Chinese Notes

Dictionary Design

This page describes the design of the dictionary. Readers interested in lexicography, contributing to the dictionary, or dictionary users wanting a deeper knowledge of the dictionary may find this page useful. See the Style Guide for details on writing dictionary entries.

The current Chinese Notes project is in its third life at present:

  1. The initial project was a basic dictionary written in PHP beginning in about 2006. A collection of newpaper articles was informally collected. They was not organized formally as a corpus but just as a collection of web pages. PHP software was written to serve the web pages.
  2. Splitting off the NTI Reader project to ntireader.org to separate out Buddhist content. In the process the project was open-sourced, the Buddhist corpus was expanded, Python software was developed to process the corpus, and methodology was added for word sense disambiguation based on word sense frequency in the tagged part of the corpus.
  3. The Chinese Notes project is being open sourced, the site overhauled, the corpus is being structured and expanded, Go software for processing the corpus is being added, and the writing of the dictionary entries is being formalized. This proces is just getting started.

Type and Purpose of the Dictionary

The dictionary is a Chinese to English dictionary, including both literary Chinese and modern Chinese. The modern Chinese part could be considered a learners' dictionary with a focus on literary (aka classical) Chinese. The dictionary describes how words are used in the corpus of texts listed in the Texts menu, the companion site NTI Reader site, and other texts. The main purposes of the dictionary are

User Profiles and Assumed Skills

Anybody can use the dictionary without restriction but there are certain features designed for particular users and certain skills required to make full use of it.

Non-native speaking users in the process of learning Chinese will be able to make best use of the dictionary. Features of the dictionary, such as the lookup feature that breaks a text string into words will help these users. That will indentify the individual words as well as save time for repeated lookup. The notes explaining points on word function will also help these users.

Users studying literary Chinese will benefit from the inclusion of many literary Chinese word senses.

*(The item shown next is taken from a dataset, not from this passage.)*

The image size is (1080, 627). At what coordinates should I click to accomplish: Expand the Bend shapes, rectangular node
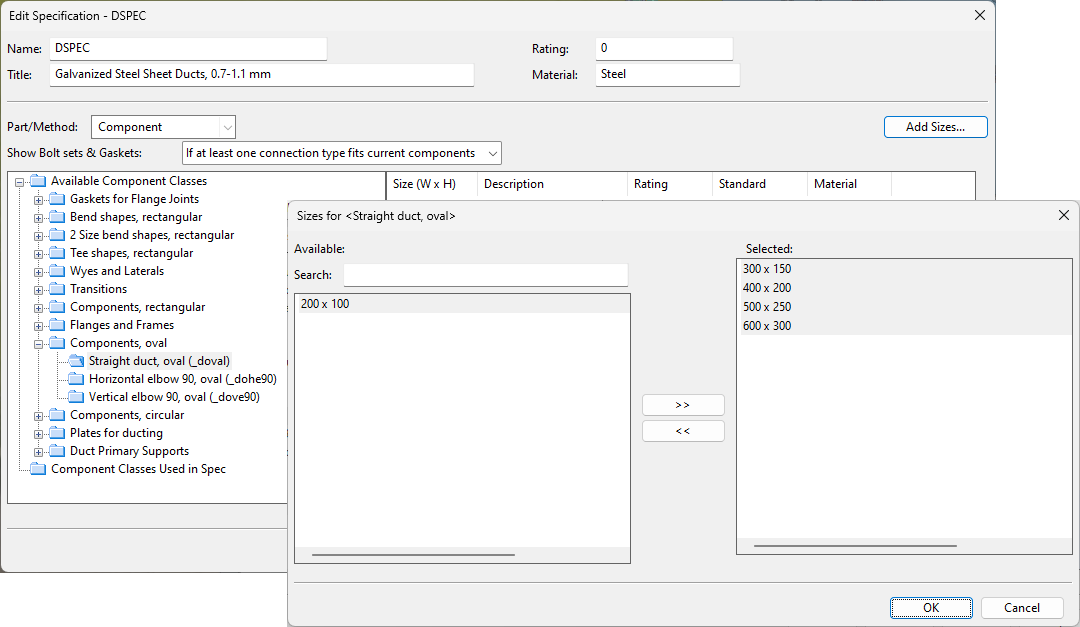[39, 217]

The references to literary Chinese sources will help these users.

Native speakers wanting to translate Chinese into English may benefit from the dictionary although it was not give very much guidance on optimal English word choice.

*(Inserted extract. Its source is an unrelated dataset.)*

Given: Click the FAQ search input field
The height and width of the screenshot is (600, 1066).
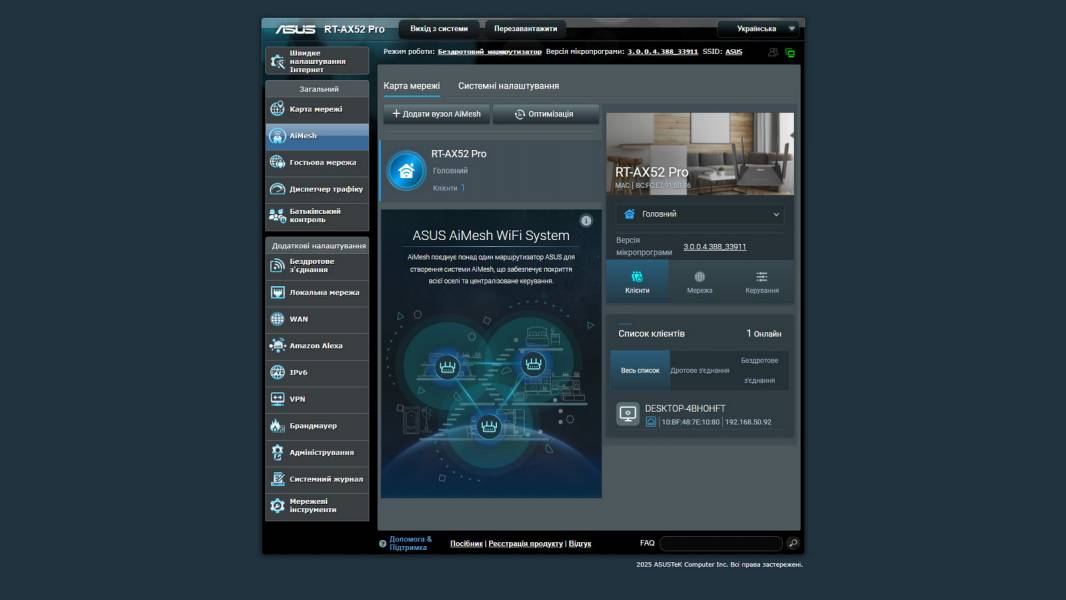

The basic skills expected of users are:

Corpora

Corpora and software for processing of corpora transformed lexicography beginning in the 1980's. (Atkins and Rundell, 2008, p. 53) This project has evolved from informal collection of words to more formal collection using corpora. The Chinese Notes project actually consists of four parts:

Previously, dictionary compilers created citations for words to demonstrate their use and ensure that the dictionary entries were reliable. (Atkins and Rundell, 2008, pp. 53-54) This has been replaced by corpora and software for processing the corpora to identify the most common words and how they are used. The corpus in this project is an arbitrarily selected, as opposed to a carefully selected and balanced corpus, like the British National Corpus (BNC). (Atkins and Rundell, 2008, p. 53) The main criteria for selection of the text entries in Chinese Notes are feasibility, copyright, and personal interest. One difference between chinesenotes and other dictionaries is the open inclusion of the corpus and linking of dictionary entries with corpus data. The hope here is that the data will be useful for some users wanting to dig deeper into word meaning and use and that it will not be too confusing for other users who do not want to do that.

Dictionary Entries

The headwords in the dictionary consist of Chinese words written in simplified characters. If the simplified and traditional characters differ then the word written in traditional characters is provided as well. This enables the headwords to be written in either simplified or traditional form. The headwords include single character words, like gè 'unit,' multi-character words, like 表示 biǎoshì 'to express,' and multiword expressions, like 男扮女装 nán bàn nǘ zhuāng 'a man dressed as a woman.' Multiword expressions may be proper nouns, idioms, or other kinds of phrases. A multiword expression may be included as a headword if it the sum is more than the parts or it is a set phrase that must be written in a certain way. Set phrases are often literary Chinese embedded in modern Chinese, such as idioms from the Analects of Confucius 《論語》. The headwords are stored in the file headwords.txt.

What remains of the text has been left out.